• _Text under study_:
Interwoven through daily routines—braiding hair, school bus walks, family meals—the film stakes its emotional core in the small, tender moments. Political and social currents anchor the timeline: Obama’s re-election, Sandy Hook, Hurricane Sandy, and later Trump’s campaign address the family directly. A sudden neighborhood tragedy—P.J. being struck by stray gunfire—marks a painful turning point that the family endures with quiet resilience.

Through the unfolding years and challenges, *Quest* reveals both the fragility and strength embedded in the Raineys’ family life and their tight-knit—but beleaguered—community.

==Release==
Quest premiered on January 22, 2017 at the Sundance Film Festival. It was also screened at the True/False Film Festival and the Zurich Film Festival, among others. It was released theatrically on December 8, 2017. After its theatrical release, it was aired on the PBS show POV.

===Critical response===
Quest was met with positive reviews from critics during its festival screenings. Guy Lodge of Variety gave the film a positive review, writing that director Olshefski and editor Utz "beautifully [carve] out a film that feels at once narratively firm and organically shaped from over 300 hours of footage across the years". Brian Tallerico, writing for RogerEbert.com, wrote that Quest "transcends that simple set-up to feel like something greater through the marvelous likability and relatability of the Raineys".

On review aggregator website Rotten Tomatoes, the film has an approval rating of 98% based on 61 reviews, and an average rating of 7.88/10. The website's critical consensus reads, "Simultaneously sweeping and intimate, Quest uses one family's experiences to offer trenchant, wide-ranging observations about modern American life." On Metacritic, the film has a weighted average score of 88 out of 100, based on 18 critics.

Quest was nominated for the 2018 Independent Spirit Award for Best Documentary Feature. After airing on television, Quest was nominated for the 2019 News and Documentary Emmy Award for Outstanding Documentary and Outstanding Social Issue Documentary.

• _Questions on the material_:
1. In the Quest article, reproduce word for word the stretch from "On review aggregator" through "Social Issue Documentary.".
2. Answer these questions from the Quest article:
(a) At which festival did Quest premiere, and on what date?
(b) On which PBS show was the film aired after its theatrical release?
(c) On how many reviews is its Rotten Tomatoes approval rating based?
3. Translate this sentence from the Quest article into Spanish: "Quest premiered on January 22, 2017 at the Sundance Film Festival."

• _Data to examine_:
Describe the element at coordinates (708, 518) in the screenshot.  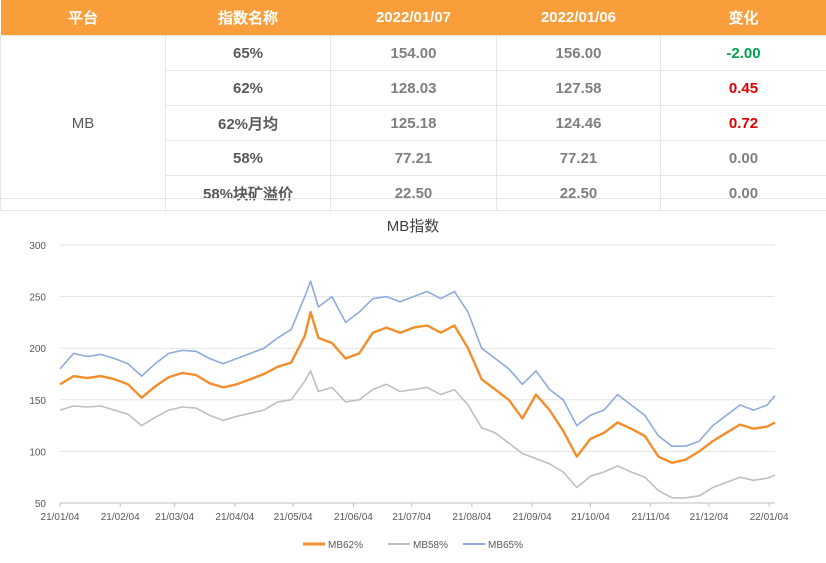
I see `x-tick-label: 21/12/04` at that location.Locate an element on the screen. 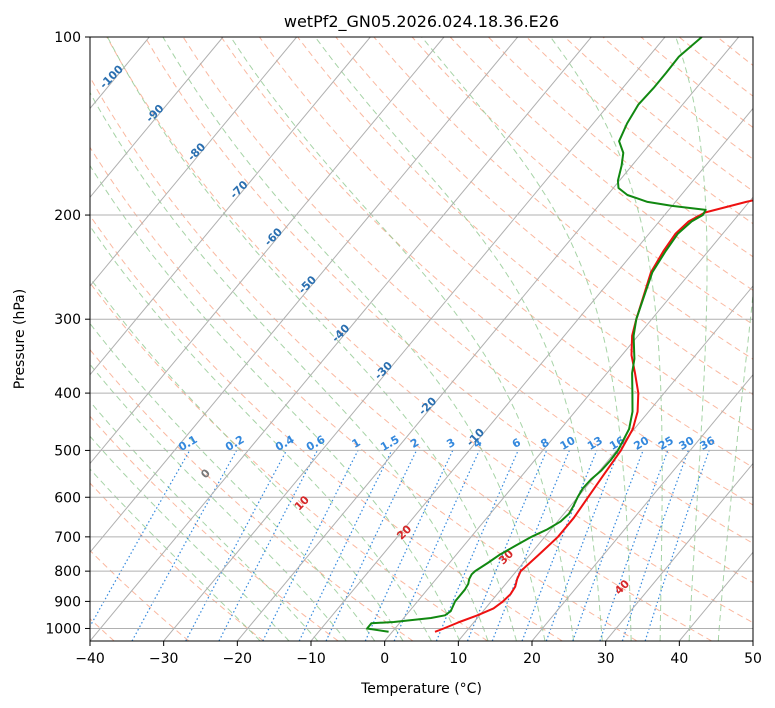 This screenshot has height=708, width=775. x-tick-label: 40 is located at coordinates (679, 659).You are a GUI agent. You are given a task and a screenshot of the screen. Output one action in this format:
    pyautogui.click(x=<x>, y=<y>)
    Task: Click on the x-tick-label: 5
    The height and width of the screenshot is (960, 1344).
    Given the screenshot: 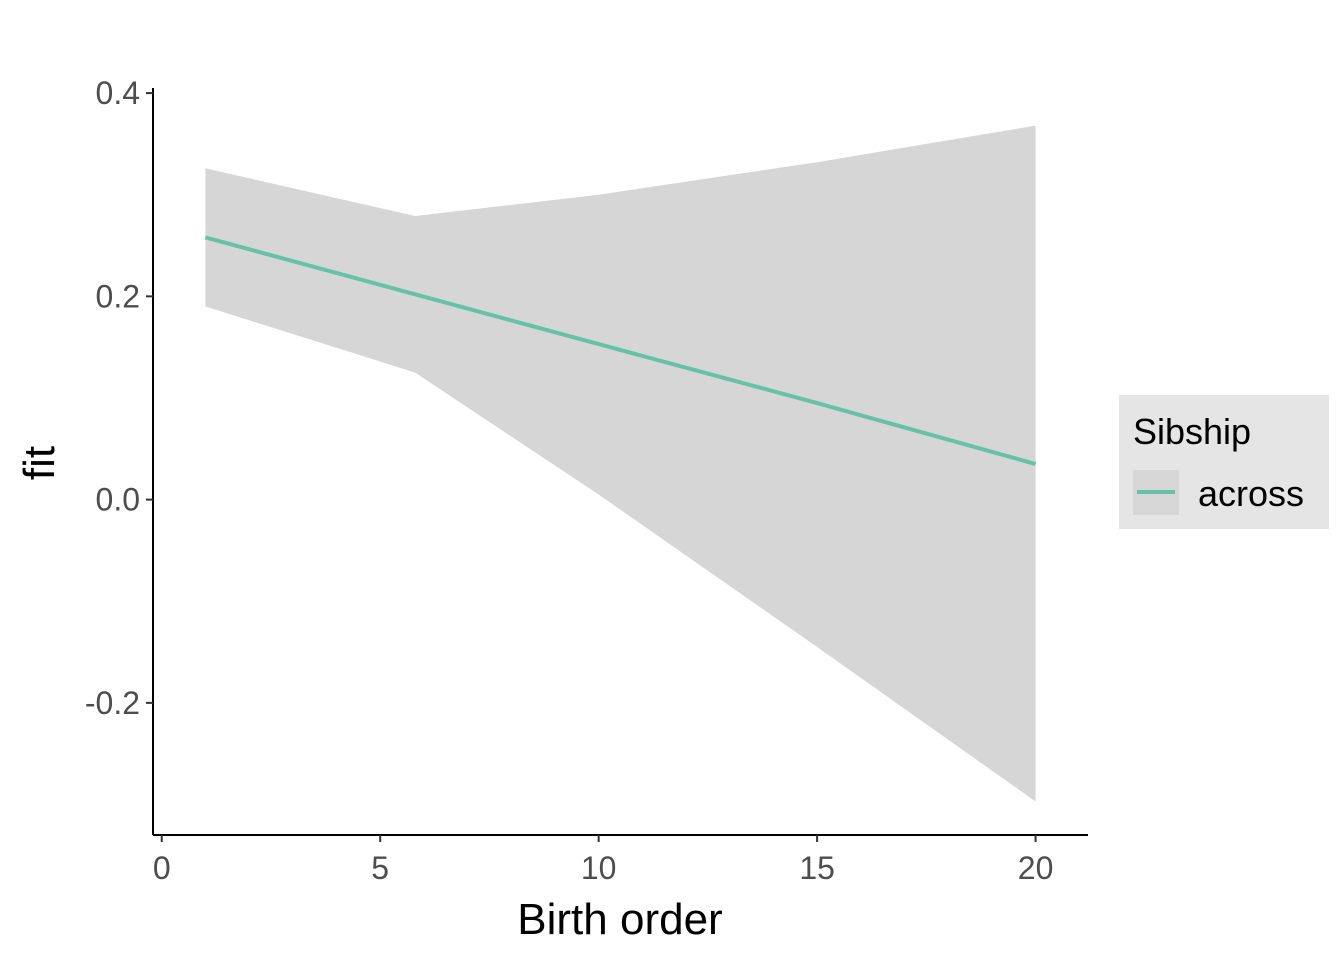 What is the action you would take?
    pyautogui.click(x=380, y=868)
    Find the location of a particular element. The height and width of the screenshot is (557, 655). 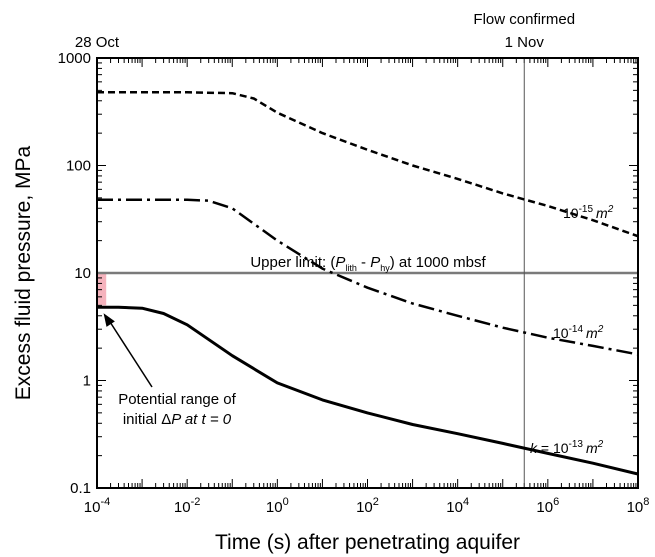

• _Answers to the exercise_:
1.
On review aggregator website Rotten Tomatoes, the film has an approval rating of 98% based on 61 reviews, and an average rating of 7.88/10. The website's critical consensus reads, "Simultaneously sweeping and intimate, Quest uses one family's experiences to offer trenchant, wide-ranging observations about modern American life." On Metacritic, the film has a weighted average score of 88 out of 100, based on 18 critics.

Quest was nominated for the 2018 Independent Spirit Award for Best Documentary Feature. After airing on television, Quest was nominated for the 2019 News and Documentary Emmy Award for Outstanding Documentary and Outstanding Social Issue Documentary.

2.
(a) The Sundance Film Festival, on January 22, 2017.
(b) POV.
(c) 61 reviews.

3. Quest se estrenó el 22 de enero de 2017 en el Festival de Cine de Sundance.